The Cistecephalus Assemblage Zone, from where Euchambersia is known, represents a floodplain that was covered in many small, relatively straight streams. The water level in these streams appeared to have been seasonally dependent.

In the Cistecephalus AZ, other co-occurring therocephalians included Hofmeyria, Homodontosaurus, Ictidostoma, Ictidosuchoides, Ictidosuchops, Macroscelesaurus, Polycynodon, and Proalopecopsis. More numerous, however, were the gorgonopsians, which included Aelurognathus, Aelurosaurus, Aloposaurus, Arctognathus, Arctops, Cerdorhinus, Clelandina, Cyonosaurus, Dinogorgon, Gorgonops, Lycaenops, Leontocephalus, Pardocephalus, Prorubidgea, Rubidgea, Scylacops, Scymnognathus, and Sycosaurus.
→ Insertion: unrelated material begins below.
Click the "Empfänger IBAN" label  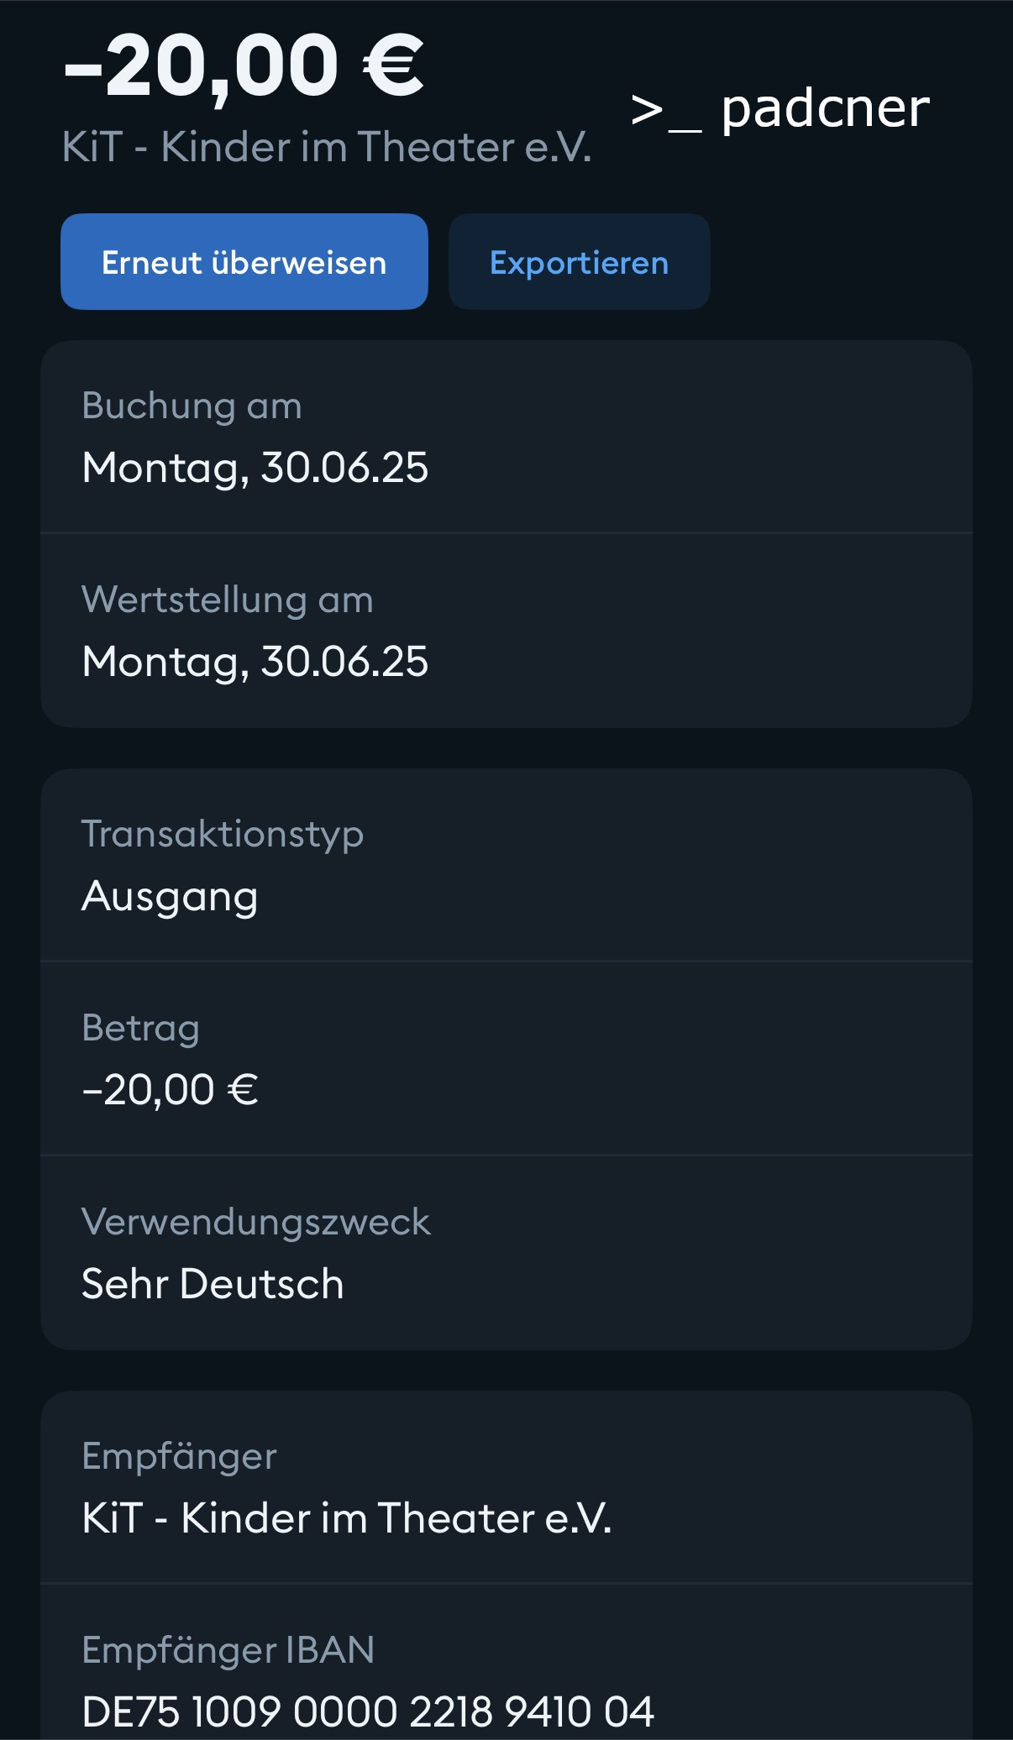coord(228,1650)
By far the most abundant herbivore was the dicynodont Diictodon, with over 1900 known specimens from the Cistecephalus AZ. Other dicynodonts included Aulacephalodon, Cistecephalus, Dicynodon, Dicynodontoides, Digalodon, Dinanomodon, Emydops, Endothiodon, Kingoria, Kitchinganomodon, Oudenodon, Palemydops, Pelanomodon, Pristerodon, and Rhachiocephalus. The biarmosuchians Lemurosaurus, Lycaenodon, Paraburnetia, and Rubidgina were also present, along with the cynodonts Cynosaurus and Procynosuchus. Non-synapsids included the archosauromorph Younginia; the parareptilians Anthodon, Milleretta, Nanoparia, Owenetta, and Pareiasaurus; and the temnospondyl Rhinesuchus.

In popular culture

The venomous bite of Euchambersia, widely accepted at the time, was the basis of a sequence involving venomous therocephalians in the BBC documentary Walking with Monsters.